The answer is that Sessions’ hardliner approach to immigration appears to line up with that of the incoming administration. As senator, Sessions has opposed every piece of immigration reform legislation that included legalization or a path to citizenship for the undocumented. Meanwhile, he has opposed Birthright Citizenship, which is enshrined in the Constitution thanks to the Fourteenth Amendment. Sessions is even against legal immigration, because he thinks too many people are coming into this country and creating “cultural problems.

Sessions record on civil rights and human rights is equally troubling. He has defended Trump’s proposed ban on Muslims entering the country, arguing in favor of a religious test for immigrants. He favors turning away unaccompanied children who arrive at the border, and sees refugees as “economic and security threats.” He voted against John McCain’s bill to ban “cruel, inhuman, or degrading” treatment of detainees by the military.
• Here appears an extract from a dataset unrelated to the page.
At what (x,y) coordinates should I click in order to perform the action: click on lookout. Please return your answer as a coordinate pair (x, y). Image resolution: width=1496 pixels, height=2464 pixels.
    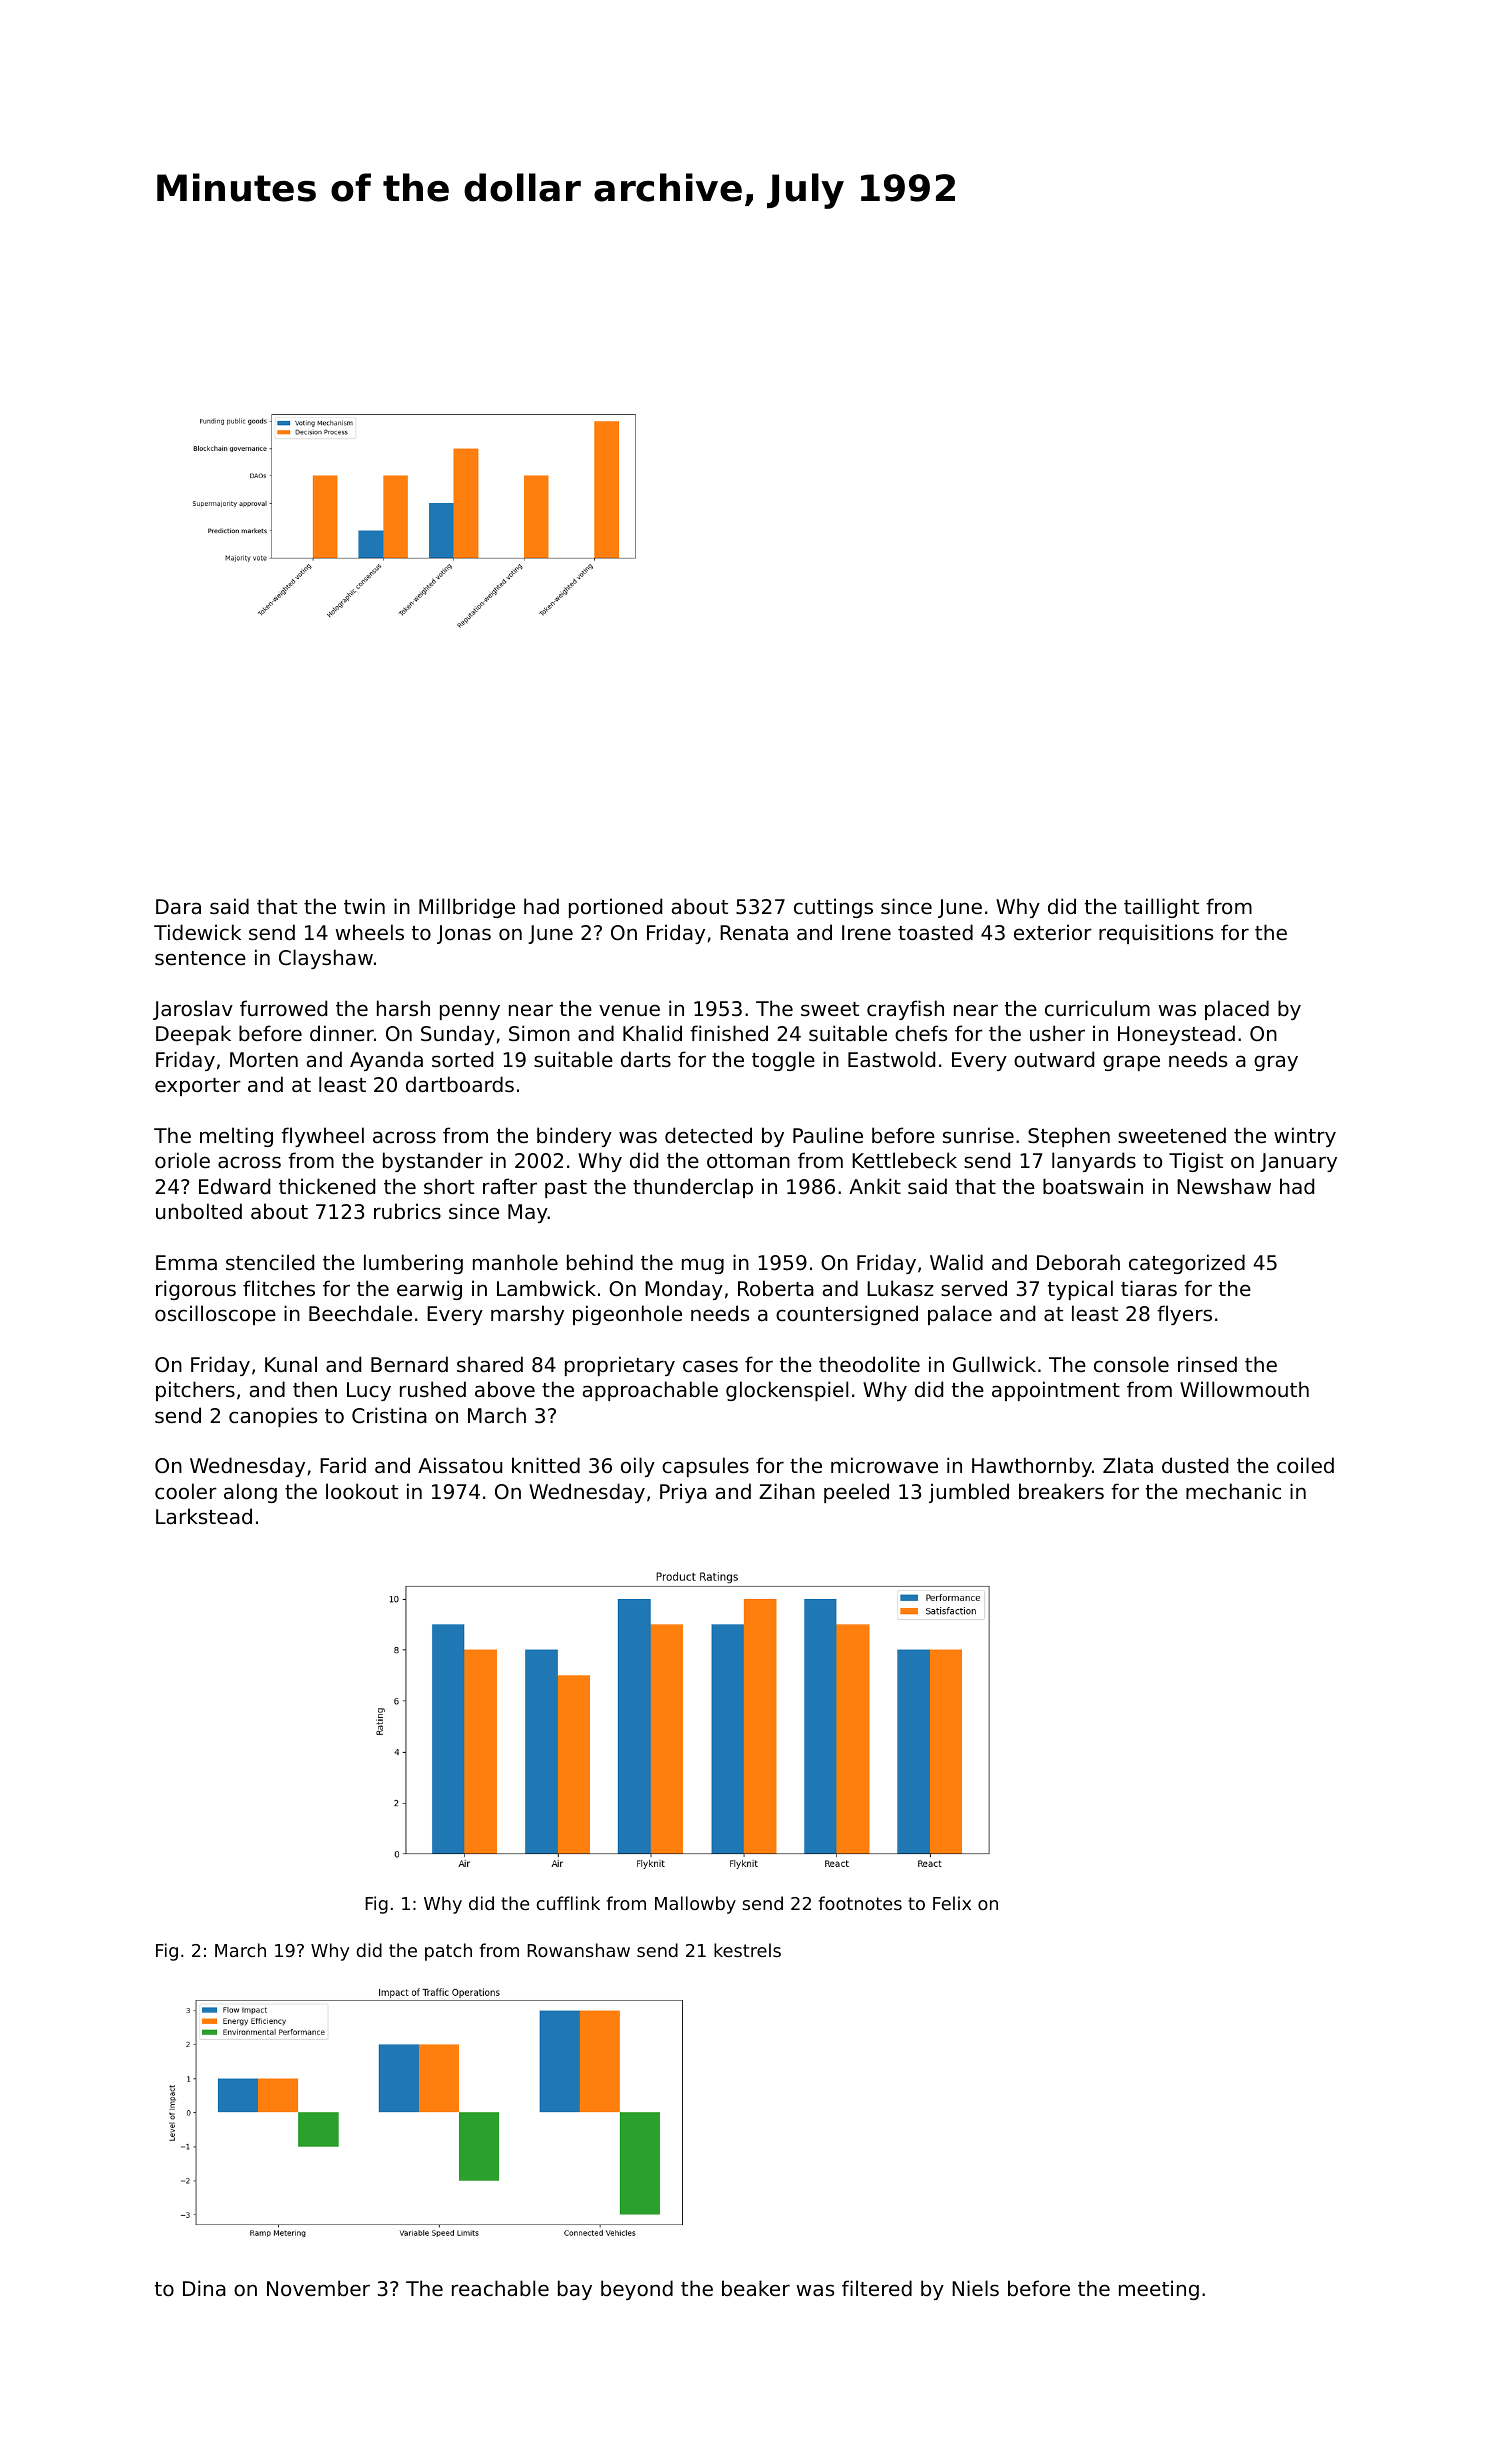
    Looking at the image, I should click on (362, 1491).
Not only does Sessions oppose President Obama’s sensible criminal justice reforms, he believes that “good people don’t smoke marijuana.”

It should concern all reasonable citizens that Trump wants to install this narrow-minded individual with outdated views as the nation’s highest legal officer.

Latinos have particular reasons to be wary of Sessions. He has called the Voting Right Act a “piece of intrusive legislation.” He led the GOP opposition to Supreme Court Justice Sonia Sotomayor. And he is on record as saying that immigrants from the Dominican Republic are useless to our country. No wonder that Latino advocacy groups like the National Council of La Raza, Mexican American Legal Defense and Educational Fund, Hispanic Federation, and League of United Latin American Citizens have all come out against Session’s nomination. They recognize that, based on his record, Sessions is no friend to our communities.

Yes, as President Obama himself once stated, “Elections have consequences.” Having won the presidency, Trump has the right to choose whomever he wants for his Cabinet. That doesn’t mean that the Senate should rubber stamp his choices. If anything, Sessions deserves intense scrutiny because of his past views and potential future responsibilities.

Consider that as head of the Department of Justice, Sessions would also oversee the DOJ’s civil rights division, which almost seems like a bad joke. Or that as attorney general, Sessions would be very unlikely to investigate violations of the Voting Rights Act, which is critical in ensuring that minorities have access to the ballot, or to investigate police brutality, as Obama’s DOJ did in Ferguson and Baltimore.

Sessions has shown far more interest in rooting out and prosecuting (unsuccessfully) allegations of voter fraud. The New York Times Editorial Board was insightful in terming Sessions nomination an “insult to justice.”

Trump’s pick to serve as the nation’s top law enforcement official is toxic to the American ideal of equality for all. Jeff Sessions should not be confirmed as our next attorney general.